Después de la ceremonia, cuando se retiró a sus aposentos privados, Robert (ya conde de Leicester y en vías de convertirse en el hombre más poderoso del reino), la visitó allí.
Yo me senté en la cámara de las damas de honor mientras todos hablaban de la ceremonia y de lo guapo que estaba el conde de Leicester y lo orgullosa que la Reina estaba de él. ¿Nos habíamos dado cuenta de cómo le hacía cosquillas en el cuello? Le adoraba tanto que no podía ocultar su amor en una ceremonia pública ante dignatarios y embajadores. ¿Qué haría, pues, en privado?
Intercambiamos comentarios v risas.
—Ya no tardará —dijo alguien.
Eran muchas las que estaban dispuestas a admitir que aquello era un medio de preparar el camino. Siempre resultaría más fácil para la Reina casarse con el conde de Leicester de lo que habría sido un enlace con Lord Robert Dudley. Cuando Isabel había sugerido que se trataba de un esposo adecuado para una Reina, no había querido aludir a María de Escocia sino a Isabel de Inglaterra.
Estuve a solas con ella más tarde. Me preguntó qué me había parecido la ceremonia y le contesté que me había impresionado mucho.
—El conde de Leicester estaba muy guapo, ¿verdad?
—Mucho, Majestad.
—Jamás en mi vida he visto hombre tan apuesto, ¿y vos? No, no me contestéis. Como esposa virtuosa que sois, no podéis compararle con Walter Devereux.
Me miraba con recelo y me pregunté si de algún modo habría mostrado yo mi interés por Robert.
—Los dos son hombres admirables, Majestad.
Ella se echó a reír y me dio un pellizco cariñoso.
—A decir verdad —dijo—, no hay hombre en la Corte que pueda compararse con el conde de Leicester. Pero vos colocáis a Walter a la misma altura, y eso me complace. No me gustan las mujeres infieles.

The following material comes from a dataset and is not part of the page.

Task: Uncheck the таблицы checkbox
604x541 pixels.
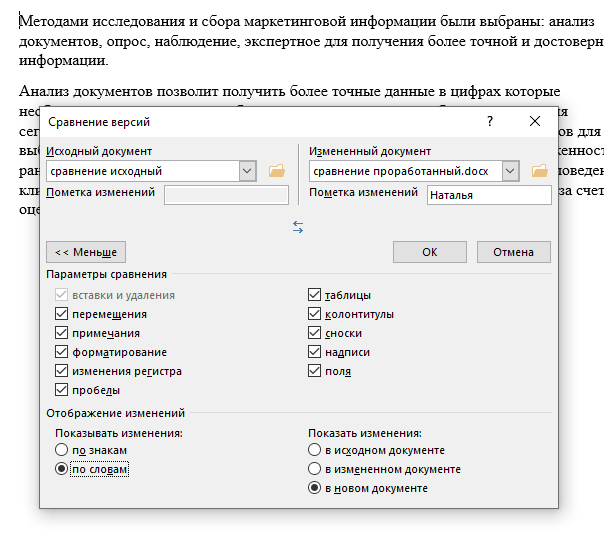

Sentí un cosquilleo de inquietud. Pero, ¿cómo podía saber ella la impresión que me produciría Robert? Yo nunca había revelado mi interés y él, desde luego, jamás me había mirado. Quizás ella pensase que todas las mujeres tenían que desearle.
Luego, continuó:
—Se lo ofrecí a la Reina de Escocia. No lo consideró digno de ella. Nunca le había visto, si no, habría cambiado de opinión. Le hice el máximo honor que podía hacerle a alguien. Le ofrecí al conde de Leicester, y, os diré una cosa, si yo no hubiese decidido morir soltera y virgen, el único hombre con el que me hubiese casado habría sido Robert Dudley.
—Conozco el afecto que sentís por él, Majestad, y el que él siente por vos.
—Eso le dije yo al embajador escocés, ¿y sabéis lo que me contestó, Lettice?
Esperé respetuosamente a oírlo, y ella siguió:
—Pues me dijo: «Majestad, no necesitáis decírmelo. Conozco vuestro temple. Pensáis que si os casaseis seríais sólo Reina de Inglaterra. Y ahora sois Rey y Reina al mismo tiempo. Vos jamás podríais sufrir un amo.»—¿Y coincidía vuestro parecer con él suyo, Majestad?
Ella me dio un empujoncito afectuoso.
—Creo que lo sabéis perfectamente.
—Sé —dije— que me considero afortunada por estar emparentada con vuestra Majestad y por servir a una dama tan noble como vos.
Ella asintió con un gesto.
—Hay cargas que he de aceptar —dijo—. Cuando hoy le vi allí de pie ante mí, tuve que sacar fuerzas de flaqueza para poder mantener mi resolución.
Nuestras miradas se encontraron. Aquellas grandes pupilas parecían intentar leer en el interior de mi mente. Me hicieron sentir la misma aprensión que tantas veces habría de sentir en el futuro.